Yes, perfectly. My last question is regarding vendor financing. I think it was mainly for radiology. Any vendor financing you are using for pathology or something like that? Can you give more color for that?

Y
Yash Mutha
executive

So like we have done for radiology equally for pathology, especially for these large projects, we are currently in discussions with the vendors as well, where we could procure this equipment on a deferred credit basis, on a deferred payment basis as well as some of -- like on leasing, there are already established like reagent renting models, but we are trying to come up with some more or better models to suit our line of business.

Operator

Thank you. Ladies and gentlemen, we'll take that as the last question. I will now hand the conference over to Ms. Pallavi Bhatevara for closing comments.

P
Pallavi Bhatevara
executive

Thank you. Thank you, everyone, for joining our Q1 FY '24 earnings call. I hope we've been able to answer all your questions.
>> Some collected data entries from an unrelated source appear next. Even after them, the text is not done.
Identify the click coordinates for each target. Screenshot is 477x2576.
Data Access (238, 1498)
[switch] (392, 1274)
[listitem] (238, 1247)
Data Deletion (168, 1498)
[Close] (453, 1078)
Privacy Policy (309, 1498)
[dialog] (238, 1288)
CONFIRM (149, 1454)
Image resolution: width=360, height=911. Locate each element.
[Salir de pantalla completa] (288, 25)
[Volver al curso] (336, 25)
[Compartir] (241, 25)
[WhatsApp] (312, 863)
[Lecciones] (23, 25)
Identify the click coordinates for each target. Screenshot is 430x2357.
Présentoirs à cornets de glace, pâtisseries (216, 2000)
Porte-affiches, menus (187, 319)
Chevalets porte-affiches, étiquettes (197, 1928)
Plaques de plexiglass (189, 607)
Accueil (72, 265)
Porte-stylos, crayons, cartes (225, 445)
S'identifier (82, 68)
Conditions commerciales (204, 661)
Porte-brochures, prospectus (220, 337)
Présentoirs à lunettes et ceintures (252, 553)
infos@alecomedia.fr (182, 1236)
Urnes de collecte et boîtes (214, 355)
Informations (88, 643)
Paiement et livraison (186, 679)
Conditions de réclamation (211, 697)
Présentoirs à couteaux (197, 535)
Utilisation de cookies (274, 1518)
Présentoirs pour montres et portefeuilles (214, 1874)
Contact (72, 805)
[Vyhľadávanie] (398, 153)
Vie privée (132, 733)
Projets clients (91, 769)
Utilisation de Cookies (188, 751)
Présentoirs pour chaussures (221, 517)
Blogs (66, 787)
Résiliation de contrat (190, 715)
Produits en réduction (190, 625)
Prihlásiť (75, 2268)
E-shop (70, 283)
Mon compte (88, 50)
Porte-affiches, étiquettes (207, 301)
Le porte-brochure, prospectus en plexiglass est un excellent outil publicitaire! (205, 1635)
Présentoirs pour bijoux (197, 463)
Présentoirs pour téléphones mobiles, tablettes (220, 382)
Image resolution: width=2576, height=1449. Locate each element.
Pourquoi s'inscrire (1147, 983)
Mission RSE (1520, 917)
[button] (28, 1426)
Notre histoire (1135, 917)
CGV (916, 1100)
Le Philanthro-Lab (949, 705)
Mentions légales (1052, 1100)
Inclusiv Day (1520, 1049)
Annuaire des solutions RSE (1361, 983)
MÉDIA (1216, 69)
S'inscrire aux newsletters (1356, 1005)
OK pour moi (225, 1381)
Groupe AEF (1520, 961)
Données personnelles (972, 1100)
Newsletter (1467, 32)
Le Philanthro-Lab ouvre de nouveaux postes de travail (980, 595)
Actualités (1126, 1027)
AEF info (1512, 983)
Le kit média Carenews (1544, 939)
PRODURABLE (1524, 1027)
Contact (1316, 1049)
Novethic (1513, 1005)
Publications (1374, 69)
In case any questions remain unanswered, please feel free to connect with our Investor Relations Head, Mr. Vivek Jain, and team at Churchgate Partners. We look forward to interacting with you in the future quarters. Thank you, and have a great evening ahead.

Operator

Thank you very much. On behalf of Equirus Securities Private Limited, that concludes this conference. Thank you for joining us. You may now disconnect your lines. Thank you.